Re: Execution speed Nim vs. Python
> Seqs in nim have value type semantics. Your inner loop ( for d in Directions) > actually assigns Directions[...] to d on every iteration which involves full > copy of the seq. How strange that it actually makes a new copy when mitems doesn't. What's the reason of this?
Re: Execution speed Nim vs. Python
@yglukhov, @def : If this is indeed a performance contest ... :) This code is about 10x faster. (and I only cheated a tiny little bit :) ) A 100 million iterations runs in less than 2 seconds on my machine. import times const count = 100_000_000 NE = [8, 2, 13, 4, 5, 7, 8, 3, 9, 12, 7, 8, 3, 9, 12] Directions = [NE, NE, NE, NE] proc do_something(board: string, res: var string) = for b in board.low .. board.high: for d in Directions.low .. Directions.high: res[b * Directions.len + d] = board[Directions[d][b]] var board = "0p.pP.pP.p.pP.p" res = newStringOfCap(board.len * Directions.len) let start = cpuTime() for i in 1 .. count: do_something(board, res) echo "** Nim " echo "** Time : ", $(cpuTime() - start), " seconds" echo "** Counts : ", count echo "** Result : ", res echo "***"
Re: Execution speed Nim vs. Python
The const array is fast, the const seq seems to be very slow, much worse than in the var array vs. var seq case. So, const seq definitely is not identical to const array. To me, the takeaway message is: do not use const seq (probably does not make much sense to use anyway) and use const array instead.

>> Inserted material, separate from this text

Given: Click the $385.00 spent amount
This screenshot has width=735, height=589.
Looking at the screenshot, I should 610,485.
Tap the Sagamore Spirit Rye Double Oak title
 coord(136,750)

Re: Execution speed Nim vs. Python
> that it is really the const seq which is causing most of the slowdown That is very interesting! I strongly assume that const seg is identical to const array? Have you tested? So this may indicate that we should avoid const arrays when speed is important.

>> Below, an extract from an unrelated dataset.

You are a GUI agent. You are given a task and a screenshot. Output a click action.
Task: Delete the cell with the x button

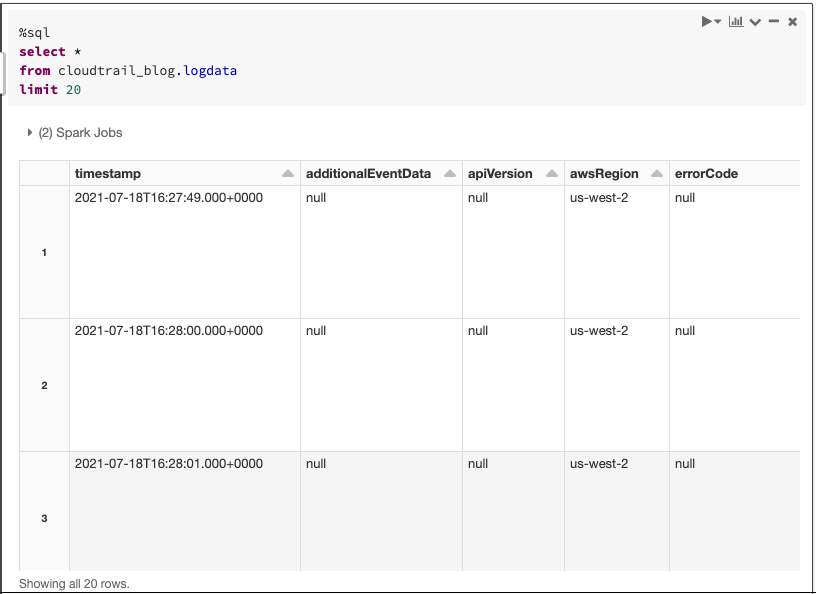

Re: Execution speed Nim vs. Python
> flyx: Seqs always need to be allocated on the heap. Sorry, do not now much about it... May it be possible to have one single Seq in each proc on the stack? Of course it has to be the last element, and can only work when that proc do not call other procs.
Re: Execution speed Nim vs. Python
I would like to point out, that it is really the **const seq** which is causing most of the slowdown in the original version (and a const seq does not make much sense, if you think about it and should maybe be complained about by the compiler). If you use a var seq instead, the difference to the var array is much less pronounced. This takes 0.9 sec for 1_000_000 iterations: var NE = @[8, 2, 13, 4, 5, 7, 8, 3, 9, 12, 7, 8, 3, 9, 12] var Directions = [NE, NE, NE, NE] while this takes 0.6 sec: var NE = [8, 2, 13, 4, 5, 7, 8, 3, 9, 12, 7, 8, 3, 9, 12] var Directions = [NE, NE, NE, NE] Compare this to 11 vs. 1 sec for the const case mentioned earlier.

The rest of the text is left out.